***** The data

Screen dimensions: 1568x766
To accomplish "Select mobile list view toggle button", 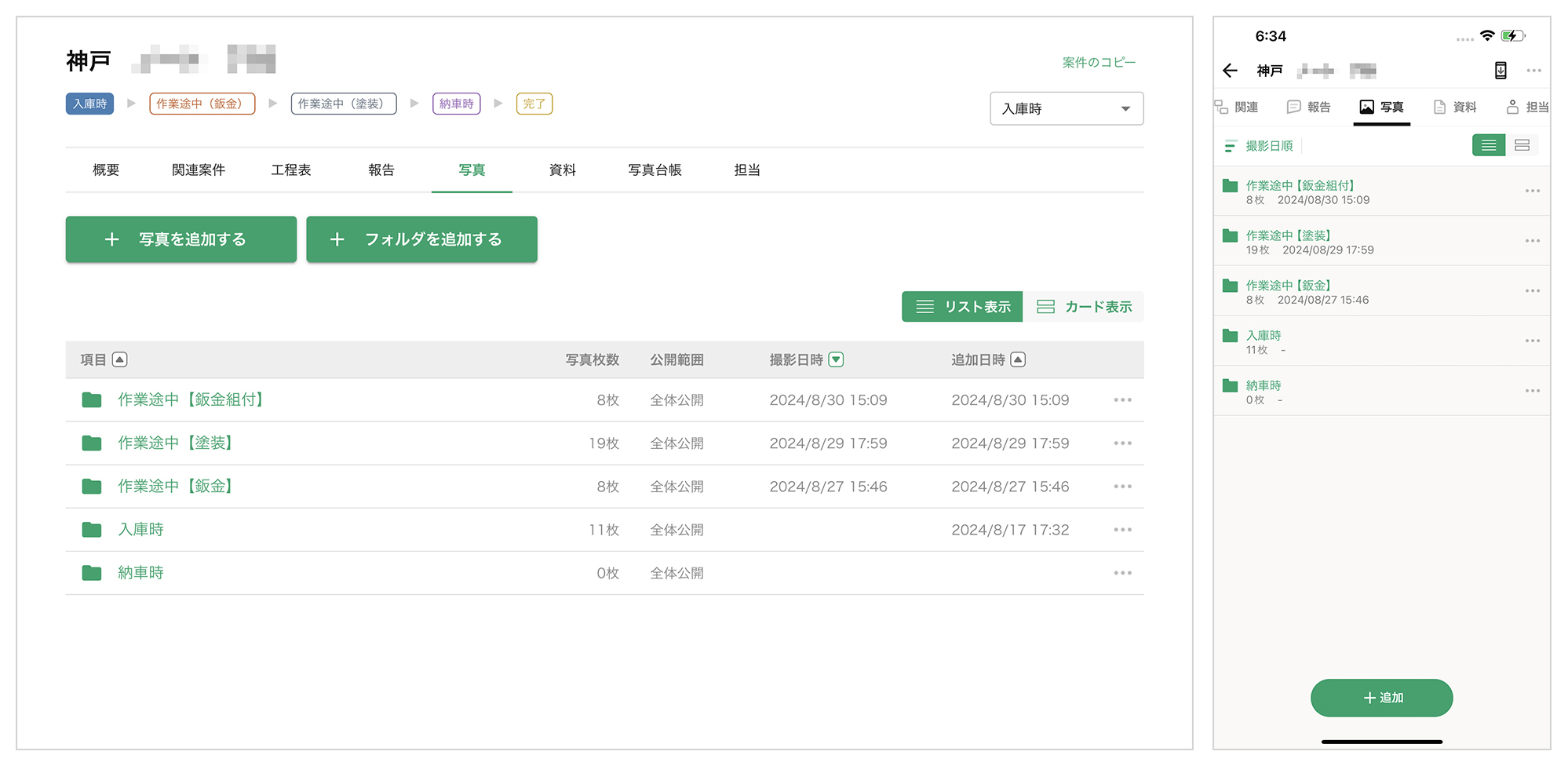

**********
***** The data

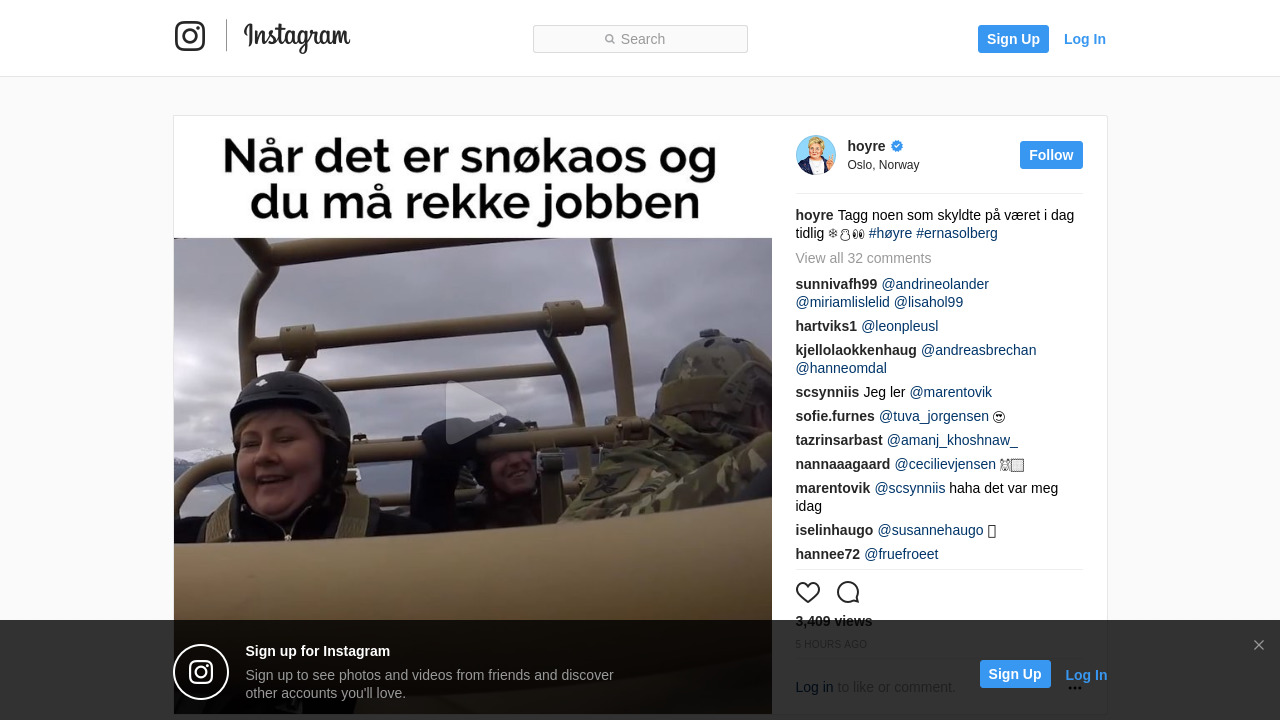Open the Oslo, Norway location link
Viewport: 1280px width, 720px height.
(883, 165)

**********

__Brief__: Pictures aside, return exactly the lines from the data above, starting at the line that has "Screen dimensions: 1568x766" and ending at the line that has "mobile list view", both included.

__Task response__:
Screen dimensions: 1568x766
To accomplish "Select mobile list view toggle button", 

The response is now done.